__Problem__: Print each of the records below word for word, leaving out the pictures.

__Records provided__:
* * * * *

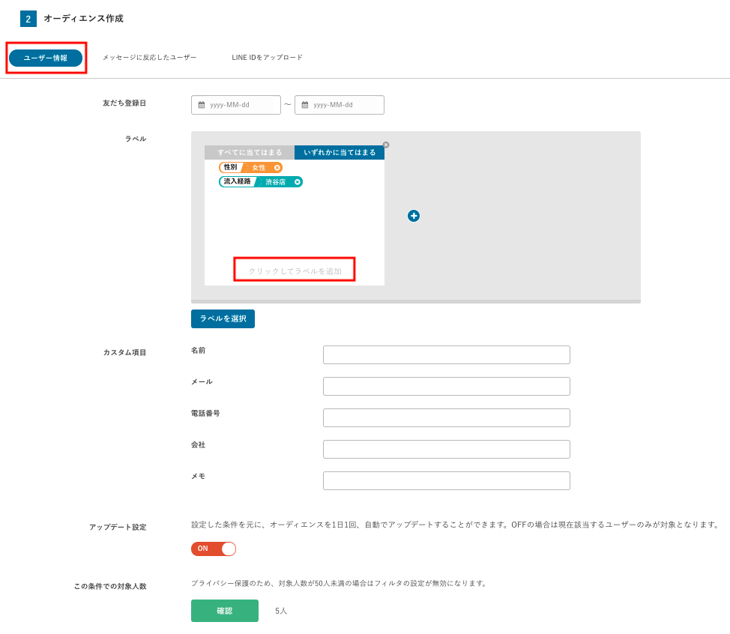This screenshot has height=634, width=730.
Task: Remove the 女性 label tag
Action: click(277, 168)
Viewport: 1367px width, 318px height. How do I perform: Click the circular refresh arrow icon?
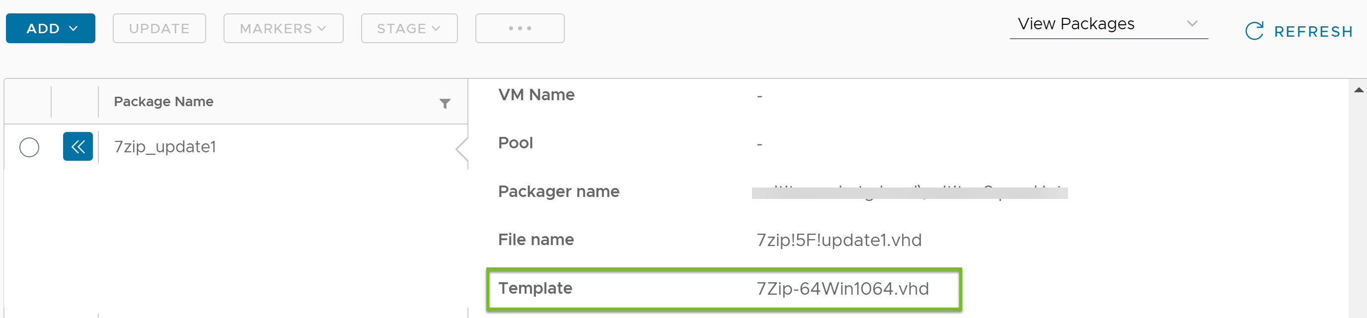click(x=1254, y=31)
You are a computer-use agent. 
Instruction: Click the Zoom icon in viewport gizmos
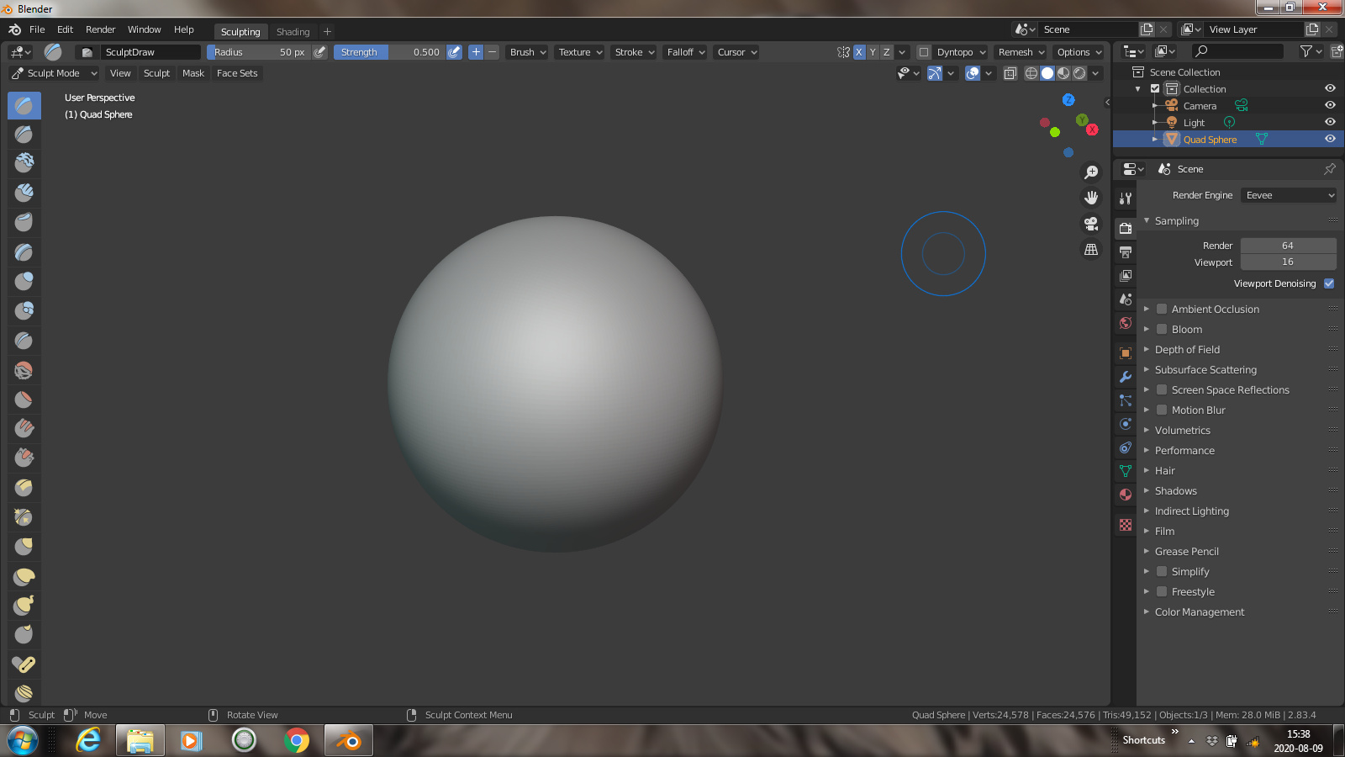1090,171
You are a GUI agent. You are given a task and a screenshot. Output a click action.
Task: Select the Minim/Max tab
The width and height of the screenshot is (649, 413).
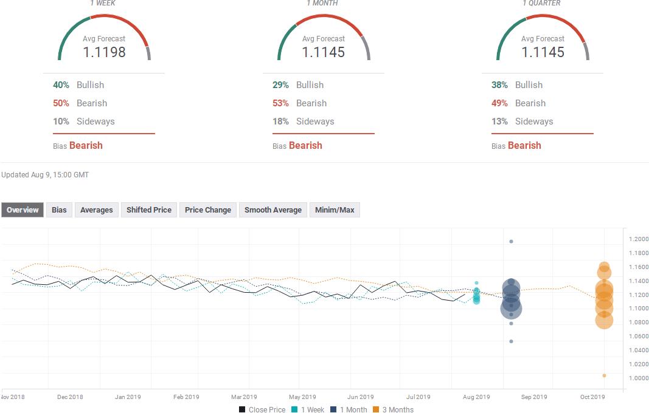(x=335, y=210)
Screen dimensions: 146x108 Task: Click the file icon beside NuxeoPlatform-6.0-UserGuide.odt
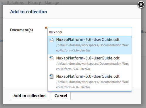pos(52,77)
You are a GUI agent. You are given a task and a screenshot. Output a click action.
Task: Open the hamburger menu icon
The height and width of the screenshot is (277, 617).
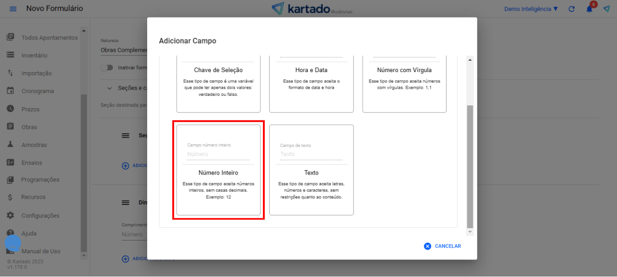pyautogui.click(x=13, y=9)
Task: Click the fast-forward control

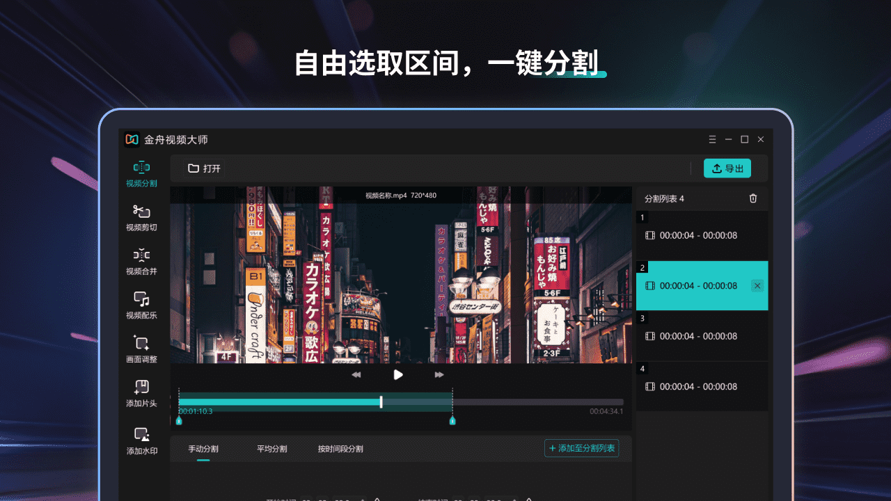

* * * * *

__Correct output__:
This screenshot has height=634, width=730.
Task: Remove the 女性 label tag
Action: click(277, 168)
Viewport: 1367px width, 318px height. How do I perform: Click the circular refresh arrow icon?
click(x=1254, y=31)
You are a computer-use agent. 
Instruction: Click the Zoom icon in viewport gizmos
1090,171
You are a GUI agent. You are given a task and a screenshot. Output a click action.
Task: Select the Minim/Max tab
The width and height of the screenshot is (649, 413).
(x=335, y=210)
Screen dimensions: 146x108 Task: Click the file icon beside NuxeoPlatform-6.0-UserGuide.odt
pos(52,77)
You are a GUI agent. You are given a task and a screenshot. Output a click action.
Task: Open the hamburger menu icon
The height and width of the screenshot is (277, 617).
pyautogui.click(x=13, y=9)
Task: Click the fast-forward control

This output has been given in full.